Range("A1").Value = Trim(Range("A1").Value)

入力値を整えてから使う

Dim name As String
name = Trim(InputBox("名前を入力してください。"))

Split の前にトリムする

Dim arr As Variant
arr = Split(Trim(" A, B, C "), ",")

余分な空白があると Split の結果が乱れるため、
Trim と組み合わせると安心です。

具体的な例で理解する

CSVのような文字列を整える

Dim txt As String
txt = " A , B , C "
txt = Replace(txt, " ", "") '空白除去
Dim arr As Variant
arr = Split(txt, ",")

Trim と Replace を組み合わせると、
データがきれいに整います。

前後の空白を取り除いて比較する

If Trim(Range("A1").Value) = "OK" Then
MsgBox "一致しました。
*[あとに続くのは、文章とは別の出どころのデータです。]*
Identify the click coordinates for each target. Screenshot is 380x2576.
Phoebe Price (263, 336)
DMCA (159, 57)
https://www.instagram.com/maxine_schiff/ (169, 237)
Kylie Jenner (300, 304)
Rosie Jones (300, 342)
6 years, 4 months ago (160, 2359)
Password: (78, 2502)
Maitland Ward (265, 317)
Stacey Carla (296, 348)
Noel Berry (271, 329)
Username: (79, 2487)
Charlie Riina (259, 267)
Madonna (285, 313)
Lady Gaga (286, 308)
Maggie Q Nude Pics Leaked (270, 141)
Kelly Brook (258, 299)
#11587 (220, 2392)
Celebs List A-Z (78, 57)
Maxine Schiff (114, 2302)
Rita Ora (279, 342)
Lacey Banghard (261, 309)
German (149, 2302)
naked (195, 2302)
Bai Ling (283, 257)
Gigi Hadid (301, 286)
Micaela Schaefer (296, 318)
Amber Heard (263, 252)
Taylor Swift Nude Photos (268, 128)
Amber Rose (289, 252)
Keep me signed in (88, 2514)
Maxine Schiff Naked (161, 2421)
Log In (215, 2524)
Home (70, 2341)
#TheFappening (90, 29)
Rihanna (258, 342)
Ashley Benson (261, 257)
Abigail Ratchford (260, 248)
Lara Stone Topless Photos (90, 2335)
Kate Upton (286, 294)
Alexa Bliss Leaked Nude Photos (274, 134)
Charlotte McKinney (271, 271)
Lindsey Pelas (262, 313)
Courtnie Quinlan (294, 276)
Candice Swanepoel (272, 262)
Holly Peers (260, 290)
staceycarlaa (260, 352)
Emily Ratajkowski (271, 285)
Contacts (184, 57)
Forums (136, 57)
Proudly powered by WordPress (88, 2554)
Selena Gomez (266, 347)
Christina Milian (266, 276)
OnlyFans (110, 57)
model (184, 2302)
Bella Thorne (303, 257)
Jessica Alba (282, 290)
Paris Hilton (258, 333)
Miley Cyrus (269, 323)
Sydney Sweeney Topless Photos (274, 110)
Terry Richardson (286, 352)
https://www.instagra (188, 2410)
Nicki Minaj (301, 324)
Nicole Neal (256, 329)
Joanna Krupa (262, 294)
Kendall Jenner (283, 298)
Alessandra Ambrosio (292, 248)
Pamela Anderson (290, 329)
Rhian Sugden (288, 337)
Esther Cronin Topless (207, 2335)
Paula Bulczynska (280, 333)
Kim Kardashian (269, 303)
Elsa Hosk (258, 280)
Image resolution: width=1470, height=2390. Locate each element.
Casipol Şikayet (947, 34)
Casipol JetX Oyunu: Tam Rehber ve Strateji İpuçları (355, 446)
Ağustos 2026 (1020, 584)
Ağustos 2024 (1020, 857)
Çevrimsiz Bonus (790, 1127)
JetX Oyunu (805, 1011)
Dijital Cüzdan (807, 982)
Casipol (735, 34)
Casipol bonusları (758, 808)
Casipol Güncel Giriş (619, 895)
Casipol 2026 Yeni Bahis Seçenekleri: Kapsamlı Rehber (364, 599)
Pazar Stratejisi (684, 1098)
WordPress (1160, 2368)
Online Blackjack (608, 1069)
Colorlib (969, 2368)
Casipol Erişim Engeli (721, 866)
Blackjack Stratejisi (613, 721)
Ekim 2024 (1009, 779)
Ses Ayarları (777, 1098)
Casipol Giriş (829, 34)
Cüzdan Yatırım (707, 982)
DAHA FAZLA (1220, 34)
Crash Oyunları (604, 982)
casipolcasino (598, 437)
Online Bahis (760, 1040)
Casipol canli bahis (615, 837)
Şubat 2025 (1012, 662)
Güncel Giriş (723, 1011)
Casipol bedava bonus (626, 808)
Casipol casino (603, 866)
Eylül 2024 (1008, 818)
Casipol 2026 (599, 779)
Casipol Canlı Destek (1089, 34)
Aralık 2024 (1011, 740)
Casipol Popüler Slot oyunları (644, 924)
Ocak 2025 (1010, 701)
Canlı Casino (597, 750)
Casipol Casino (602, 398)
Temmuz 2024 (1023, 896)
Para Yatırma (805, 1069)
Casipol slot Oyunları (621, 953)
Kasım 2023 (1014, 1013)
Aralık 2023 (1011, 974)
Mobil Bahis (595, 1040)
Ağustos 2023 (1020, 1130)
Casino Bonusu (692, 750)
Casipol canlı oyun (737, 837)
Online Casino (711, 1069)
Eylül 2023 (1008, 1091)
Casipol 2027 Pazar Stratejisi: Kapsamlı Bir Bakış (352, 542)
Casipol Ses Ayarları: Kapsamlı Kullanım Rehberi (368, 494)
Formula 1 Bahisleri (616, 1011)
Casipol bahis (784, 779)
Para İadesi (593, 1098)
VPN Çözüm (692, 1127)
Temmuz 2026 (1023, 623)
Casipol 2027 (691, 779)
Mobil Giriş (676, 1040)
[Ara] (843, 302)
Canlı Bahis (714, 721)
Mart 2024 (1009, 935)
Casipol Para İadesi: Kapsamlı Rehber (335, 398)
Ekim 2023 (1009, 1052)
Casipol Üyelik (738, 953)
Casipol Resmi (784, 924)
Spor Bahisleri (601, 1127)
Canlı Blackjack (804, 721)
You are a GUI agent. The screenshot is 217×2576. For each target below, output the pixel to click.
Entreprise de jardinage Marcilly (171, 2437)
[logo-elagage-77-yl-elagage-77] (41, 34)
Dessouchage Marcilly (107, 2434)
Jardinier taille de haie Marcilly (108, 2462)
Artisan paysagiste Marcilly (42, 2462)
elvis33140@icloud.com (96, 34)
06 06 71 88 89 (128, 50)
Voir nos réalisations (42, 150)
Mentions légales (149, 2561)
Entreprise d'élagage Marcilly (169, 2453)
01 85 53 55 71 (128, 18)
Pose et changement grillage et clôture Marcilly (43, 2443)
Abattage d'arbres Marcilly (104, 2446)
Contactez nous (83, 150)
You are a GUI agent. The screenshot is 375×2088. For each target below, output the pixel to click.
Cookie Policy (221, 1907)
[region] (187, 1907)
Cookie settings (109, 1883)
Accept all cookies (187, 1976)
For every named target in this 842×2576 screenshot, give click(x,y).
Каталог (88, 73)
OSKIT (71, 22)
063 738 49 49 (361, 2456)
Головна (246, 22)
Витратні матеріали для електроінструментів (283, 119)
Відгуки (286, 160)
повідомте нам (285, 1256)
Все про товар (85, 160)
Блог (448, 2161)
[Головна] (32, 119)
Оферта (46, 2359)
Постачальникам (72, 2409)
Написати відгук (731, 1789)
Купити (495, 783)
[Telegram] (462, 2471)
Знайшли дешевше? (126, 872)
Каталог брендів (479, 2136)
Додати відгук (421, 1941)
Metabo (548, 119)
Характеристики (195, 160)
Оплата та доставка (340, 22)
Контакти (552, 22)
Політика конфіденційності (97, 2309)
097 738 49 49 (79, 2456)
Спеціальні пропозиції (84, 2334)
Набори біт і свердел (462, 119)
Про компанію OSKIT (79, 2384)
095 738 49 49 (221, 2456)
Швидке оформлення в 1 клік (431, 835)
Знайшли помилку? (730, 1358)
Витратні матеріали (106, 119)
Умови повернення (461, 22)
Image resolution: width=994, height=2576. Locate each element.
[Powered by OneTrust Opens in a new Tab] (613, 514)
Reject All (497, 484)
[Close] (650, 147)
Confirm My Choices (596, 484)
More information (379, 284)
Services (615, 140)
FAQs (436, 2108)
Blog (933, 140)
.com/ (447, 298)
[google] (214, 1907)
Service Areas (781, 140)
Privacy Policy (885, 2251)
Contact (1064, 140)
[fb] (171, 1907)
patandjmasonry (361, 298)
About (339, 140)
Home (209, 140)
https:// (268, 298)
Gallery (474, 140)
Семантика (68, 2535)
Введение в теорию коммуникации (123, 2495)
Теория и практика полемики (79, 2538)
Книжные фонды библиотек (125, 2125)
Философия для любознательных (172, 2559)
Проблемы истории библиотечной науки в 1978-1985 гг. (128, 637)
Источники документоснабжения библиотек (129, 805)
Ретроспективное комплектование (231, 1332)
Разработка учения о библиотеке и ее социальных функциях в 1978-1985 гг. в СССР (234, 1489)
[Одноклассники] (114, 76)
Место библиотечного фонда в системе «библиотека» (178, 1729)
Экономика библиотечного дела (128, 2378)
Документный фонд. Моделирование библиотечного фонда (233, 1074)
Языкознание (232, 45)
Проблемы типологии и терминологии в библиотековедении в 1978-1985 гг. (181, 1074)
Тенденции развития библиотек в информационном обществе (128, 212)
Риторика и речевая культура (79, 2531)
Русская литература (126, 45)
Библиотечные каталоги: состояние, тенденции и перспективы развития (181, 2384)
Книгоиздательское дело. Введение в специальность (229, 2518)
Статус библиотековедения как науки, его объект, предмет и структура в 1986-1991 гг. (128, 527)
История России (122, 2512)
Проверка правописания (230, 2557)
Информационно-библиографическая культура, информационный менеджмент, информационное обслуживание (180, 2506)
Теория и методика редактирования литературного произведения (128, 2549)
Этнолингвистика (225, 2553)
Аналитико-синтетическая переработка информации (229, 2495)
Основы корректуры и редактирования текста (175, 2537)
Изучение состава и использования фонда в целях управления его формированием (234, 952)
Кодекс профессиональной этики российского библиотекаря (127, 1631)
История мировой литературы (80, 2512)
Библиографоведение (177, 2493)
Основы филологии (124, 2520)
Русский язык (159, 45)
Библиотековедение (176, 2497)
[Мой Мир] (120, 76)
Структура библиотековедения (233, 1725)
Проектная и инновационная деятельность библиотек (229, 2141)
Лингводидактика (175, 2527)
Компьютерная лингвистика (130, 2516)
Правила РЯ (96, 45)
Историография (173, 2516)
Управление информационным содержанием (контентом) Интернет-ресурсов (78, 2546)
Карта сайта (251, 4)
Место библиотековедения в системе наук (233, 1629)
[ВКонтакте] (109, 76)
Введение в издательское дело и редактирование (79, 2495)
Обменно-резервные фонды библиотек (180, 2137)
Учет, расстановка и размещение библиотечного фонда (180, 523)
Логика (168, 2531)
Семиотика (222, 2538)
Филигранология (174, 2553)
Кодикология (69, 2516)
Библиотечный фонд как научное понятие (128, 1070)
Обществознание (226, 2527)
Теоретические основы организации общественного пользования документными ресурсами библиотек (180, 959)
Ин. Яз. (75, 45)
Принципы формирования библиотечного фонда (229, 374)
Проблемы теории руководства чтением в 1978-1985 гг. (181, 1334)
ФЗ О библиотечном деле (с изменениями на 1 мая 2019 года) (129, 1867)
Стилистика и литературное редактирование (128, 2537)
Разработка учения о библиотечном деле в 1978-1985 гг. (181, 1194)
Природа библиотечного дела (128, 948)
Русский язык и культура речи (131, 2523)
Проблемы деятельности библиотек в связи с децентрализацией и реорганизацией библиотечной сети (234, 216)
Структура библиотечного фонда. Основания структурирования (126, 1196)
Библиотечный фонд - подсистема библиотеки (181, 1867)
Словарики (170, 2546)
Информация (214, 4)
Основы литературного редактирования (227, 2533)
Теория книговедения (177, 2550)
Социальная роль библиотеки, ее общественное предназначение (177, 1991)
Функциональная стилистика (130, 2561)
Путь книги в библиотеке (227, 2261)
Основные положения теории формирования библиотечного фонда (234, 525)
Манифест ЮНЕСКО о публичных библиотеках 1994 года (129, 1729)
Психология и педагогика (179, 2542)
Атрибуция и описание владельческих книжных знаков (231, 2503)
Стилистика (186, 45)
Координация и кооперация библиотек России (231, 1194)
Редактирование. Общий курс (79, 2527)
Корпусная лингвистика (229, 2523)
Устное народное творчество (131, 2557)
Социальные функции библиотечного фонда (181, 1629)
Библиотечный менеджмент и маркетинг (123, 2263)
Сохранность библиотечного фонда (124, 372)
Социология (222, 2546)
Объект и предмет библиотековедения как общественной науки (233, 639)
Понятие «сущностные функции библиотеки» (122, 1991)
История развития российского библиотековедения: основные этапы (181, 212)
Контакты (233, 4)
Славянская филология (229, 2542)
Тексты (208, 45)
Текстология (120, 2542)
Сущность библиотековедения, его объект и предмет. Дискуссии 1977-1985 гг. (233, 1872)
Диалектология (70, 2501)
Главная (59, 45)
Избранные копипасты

"
End If

空白のせいで一致しない問題を防げます。

ループで複数セルをトリムする

Dim i As Long
For i = 1 To 10
Cells(i, 1).Value = Trim(Cells(i, 1).Value)
Next i

データの前処理としてよく使うパターンです。

Trim と LTrim / RTrim の違い

関数内容
Trim前後の空白を削除
LTrim左側(先頭)の空白だけ削除
RTrim右側(末尾)の空白だけ削除

部分的に空白を取りたいときは LTrim / RTrim が便利です。

注意点(実務で気をつけたいこと)

文字列の中間の空白は削除されない

→ “A B” のような空白はそのまま残ります。

全角スペースは Trim では取れない

→ Replace を使うと安心です。

txt = Replace(txt, " ", "")   '全角スペース除去

数値に Trim を使うと文字列になる

→ 必要に応じて CInt や CLng で戻すと安全です。

応用:全角・半角スペースをまとめて除去する

Function CleanSpace(txt As String) As String
txt = Trim(txt)
txt = Replace(txt, " ", "") '全角スペース
CleanSpace = txt
End Function

実務でよく使う“空白クリーニング”の関数です。

まとめ

  • Trim は文字列の前後の空白を取り除く関数
  • 入力値の整形、比較、Split の前処理などで活躍
  • 中間の空白は残るため、必要に応じて Replace と併用
  • 全角スペースは Trim では取れない点に注意
  • データを“やさしく整える”ための基本テクニック

Trim は、文字列をそっと整えてくれる、静かな相棒です。


decopon
decopon

Trim を使うと、データがすっと整って、扱いやすくなります。
小さな空白を取り除くだけで、処理の安定感がぐっと増します。

moco
moco

空白がなくなると、文字がきゅっと引き締まって見えるね。
VBAは、こういう細かな整えごとも得意なんだなあ。